§ Challenge 1
For the biography of journalist James Bettner Brooke, decide whether each statement agrees with it, answering yes or no and quoting the words that settle it: (a) Brooke was Voice of America's Russia/former Soviet Union Bureau Chief from 2010 to 2014; (b) he reported for The New York Times for 20 years; (c) the Khmer Times is a French-language newspaper.

§ Source document
Start

James Bettner Brooke (born February 21, 1955, in New York City) is an American journalist who currently serves as editor in chief of the Ukraine Business News, an English-language subscription news site based in Kyiv, Ukraine. Previously, he was editor in chief of the English-language Khmer Times newspaper, in Cambodia. From 2010 to 2014, he was the Russia/former Soviet Union Bureau Chief for Voice of America, based in Moscow. For VOA, he wrote Russia Watch, a weekly blog. Previously, he worked as Moscow Bureau Chief for Bloomberg. Before Bloomberg, he reported for 24 years for The New York Times, largely overseas in countries such as Japan, South Korea, Ivory Coast and Brazil.

End

§ Challenge 2
From the Data items listing, lay out as a Markdown table with columns Row and Line only the lines that begin at the line that has "Task: Click the true value of annotation" and stop after the line that has "Action: coord(155,658)", leaving out blank lines.

Data items
Start

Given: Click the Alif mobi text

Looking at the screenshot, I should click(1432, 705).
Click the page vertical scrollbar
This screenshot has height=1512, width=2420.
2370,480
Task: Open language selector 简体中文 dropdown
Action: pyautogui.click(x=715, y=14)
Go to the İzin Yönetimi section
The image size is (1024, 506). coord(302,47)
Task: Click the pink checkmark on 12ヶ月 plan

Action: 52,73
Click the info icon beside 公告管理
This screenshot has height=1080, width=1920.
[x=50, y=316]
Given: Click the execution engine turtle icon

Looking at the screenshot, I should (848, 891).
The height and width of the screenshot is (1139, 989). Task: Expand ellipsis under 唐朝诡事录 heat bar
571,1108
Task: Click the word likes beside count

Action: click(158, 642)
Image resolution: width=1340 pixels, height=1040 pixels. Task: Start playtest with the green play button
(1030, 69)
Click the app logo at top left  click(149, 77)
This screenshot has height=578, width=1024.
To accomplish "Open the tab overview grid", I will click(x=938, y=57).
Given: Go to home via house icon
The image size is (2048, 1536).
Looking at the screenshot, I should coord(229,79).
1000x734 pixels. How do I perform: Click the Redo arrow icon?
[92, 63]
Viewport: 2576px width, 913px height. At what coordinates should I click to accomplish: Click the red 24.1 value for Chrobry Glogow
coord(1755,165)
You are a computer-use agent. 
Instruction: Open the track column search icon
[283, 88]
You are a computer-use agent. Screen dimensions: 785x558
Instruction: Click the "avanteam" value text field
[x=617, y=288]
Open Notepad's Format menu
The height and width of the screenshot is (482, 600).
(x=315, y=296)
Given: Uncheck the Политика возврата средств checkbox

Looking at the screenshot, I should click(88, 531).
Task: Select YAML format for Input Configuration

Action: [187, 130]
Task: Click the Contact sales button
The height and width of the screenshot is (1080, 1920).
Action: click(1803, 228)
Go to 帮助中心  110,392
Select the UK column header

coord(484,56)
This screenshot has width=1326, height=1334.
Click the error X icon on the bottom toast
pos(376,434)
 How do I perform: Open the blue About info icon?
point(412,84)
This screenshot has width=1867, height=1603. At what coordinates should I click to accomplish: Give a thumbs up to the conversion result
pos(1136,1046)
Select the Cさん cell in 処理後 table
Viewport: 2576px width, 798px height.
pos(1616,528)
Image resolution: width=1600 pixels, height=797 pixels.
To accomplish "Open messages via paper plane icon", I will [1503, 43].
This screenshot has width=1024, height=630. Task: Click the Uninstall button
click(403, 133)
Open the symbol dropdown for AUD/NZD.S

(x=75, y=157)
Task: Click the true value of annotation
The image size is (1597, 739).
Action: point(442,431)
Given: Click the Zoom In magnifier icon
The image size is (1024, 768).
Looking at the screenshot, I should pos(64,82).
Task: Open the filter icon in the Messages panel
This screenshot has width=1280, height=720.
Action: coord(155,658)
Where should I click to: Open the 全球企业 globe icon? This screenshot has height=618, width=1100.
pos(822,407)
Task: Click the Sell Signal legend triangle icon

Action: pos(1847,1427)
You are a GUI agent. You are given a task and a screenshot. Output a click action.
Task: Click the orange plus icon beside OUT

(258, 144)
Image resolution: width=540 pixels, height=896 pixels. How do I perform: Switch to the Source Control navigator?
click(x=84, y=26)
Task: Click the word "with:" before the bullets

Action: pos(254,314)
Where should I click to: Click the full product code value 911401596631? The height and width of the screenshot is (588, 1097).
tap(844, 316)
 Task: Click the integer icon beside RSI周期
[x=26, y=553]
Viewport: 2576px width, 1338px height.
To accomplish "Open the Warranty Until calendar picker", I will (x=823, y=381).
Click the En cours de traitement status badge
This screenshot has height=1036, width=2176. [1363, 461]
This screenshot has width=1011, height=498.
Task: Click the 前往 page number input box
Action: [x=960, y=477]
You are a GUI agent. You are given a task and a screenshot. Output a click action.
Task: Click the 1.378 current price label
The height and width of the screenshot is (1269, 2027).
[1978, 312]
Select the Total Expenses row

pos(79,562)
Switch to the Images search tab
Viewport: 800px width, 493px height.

End

§ Solution 1
(a) Yes: "From 2010 to 2014, he was the Russia/former Soviet Union Bureau Chief for Voice of America"
(b) No: "he reported for 24 years for The New York Times"
(c) No: "editor in chief of the English-language Khmer Times newspaper"

§ Solution 2
| Row | Line |
|---|---|
| 1 | Task: Click the true value of annotation |
| 2 | The image size is (1597, 739). |
| 3 | Action: point(442,431) |
| 4 | Given: Click the Zoom In magnifier icon |
| 5 | The image size is (1024, 768). |
| 6 | Looking at the screenshot, I should pos(64,82). |
| 7 | Task: Open the filter icon in the Messages panel |
| 8 | This screenshot has width=1280, height=720. |
| 9 | Action: coord(155,658) |